*Problem requirements*. Could you reproduce, word for word, everything in the sagittaria subulata thread below from "Pardon me, but" down to "not too quick."?

-------- Selected extract

# What's the trick to sagittaria subulata?



## timr (Mar 23, 2005)

Pardon me, but i don't know what i'm talking about..... It seems that the plant pictured in the link is a dwarf (like i have), and what you have is not dwarf. i've had mine for about a year now and it seems to be real finicky, if something is missing nutrient wise or a drastic change is made, most of the old growth dies off, and then it has to start all over again. only recently did i start to see a resonable amount of runners, that's since i've added pressurized co2, but growth is not too quick. 

What is pictured in that link is a very healty and well established plant, i think you just need to wait it out.


----------



## SueNH (Feb 25, 2004)

This stuff is a rampant grower for me. I rip runners out constantly. I do nothing special to it at all. It would easily take over my tank.


----------



## unirdna (Jan 22, 2004)

Hi Pia,

It looks like S.subulata to me. The plant that can vary a lot form tank to tank. When I bought it, it was 12 inches long. I was hoping it would grow in this fashion, but all the new growth has been low. So, I had to add vals to the tank to get the height that I wanted. 

Your tank specs are almost identical to mine, so it must be a nutrient issue. Possibly iron???

Ted

January









April


----------



## Wasserpest (Jun 12, 2003)

Try adding something nutritious to the substrate. Sags are root feeders, and don't need much light, but if there is a lot of light they will need some food too. Flourish root tabs are good and expensive, someone sells homemade pellets, and I use Palm and Ferns Jobe sticks because they are cheap and work for me.


----------



## Pete City (Apr 2, 2005)

Try adding some substrate fertilizer, thats the only thing I can think of off the top of my head.
How are your NO3 readings?

----------------
-------- Stored data

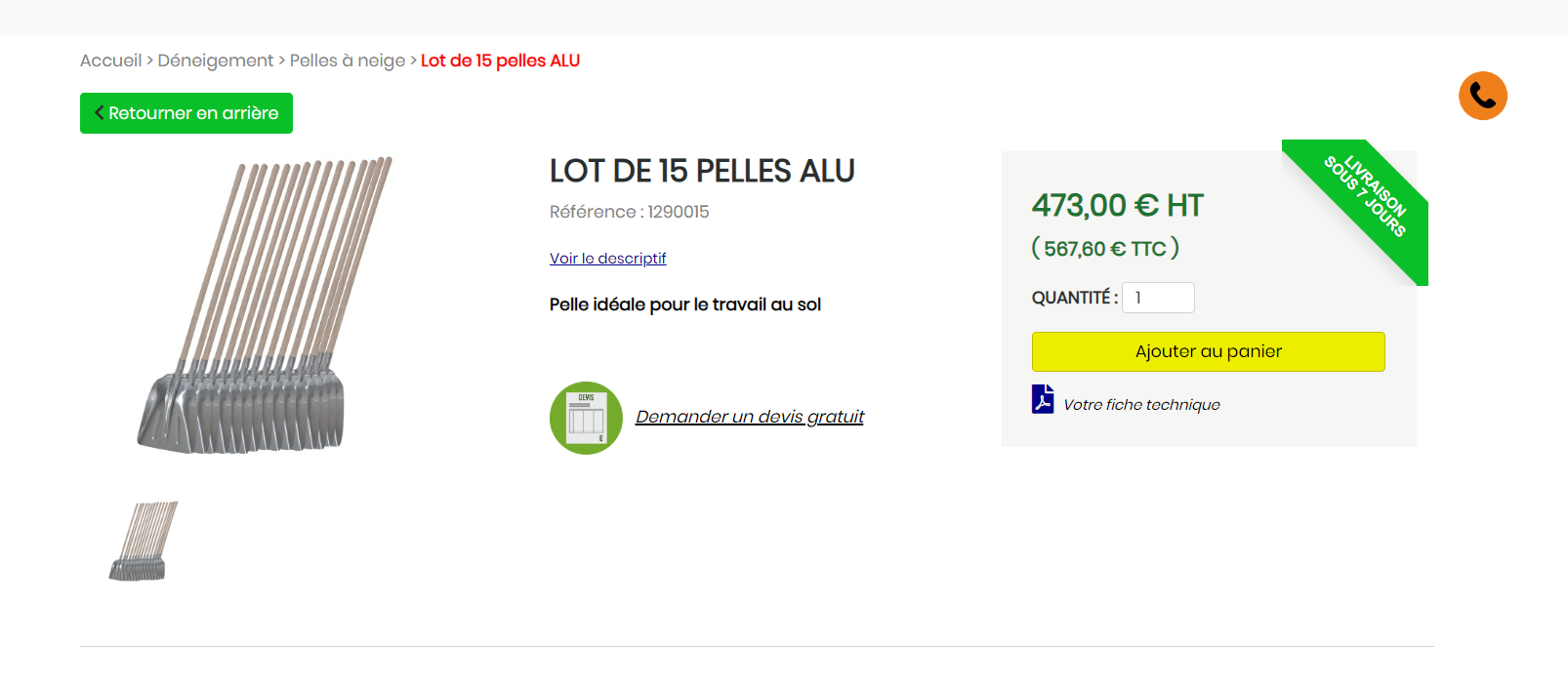This screenshot has height=687, width=1568.
Task: Request quote via Demander un devis gratuit
Action: 749,417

----------------

*The completed task*.
Pardon me, but i don't know what i'm talking about..... It seems that the plant pictured in the link is a dwarf (like i have), and what you have is not dwarf. i've had mine for about a year now and it seems to be real finicky, if something is missing nutrient wise or a drastic change is made, most of the old growth dies off, and then it has to start all over again. only recently did i start to see a resonable amount of runners, that's since i've added pressurized co2, but growth is not too quick.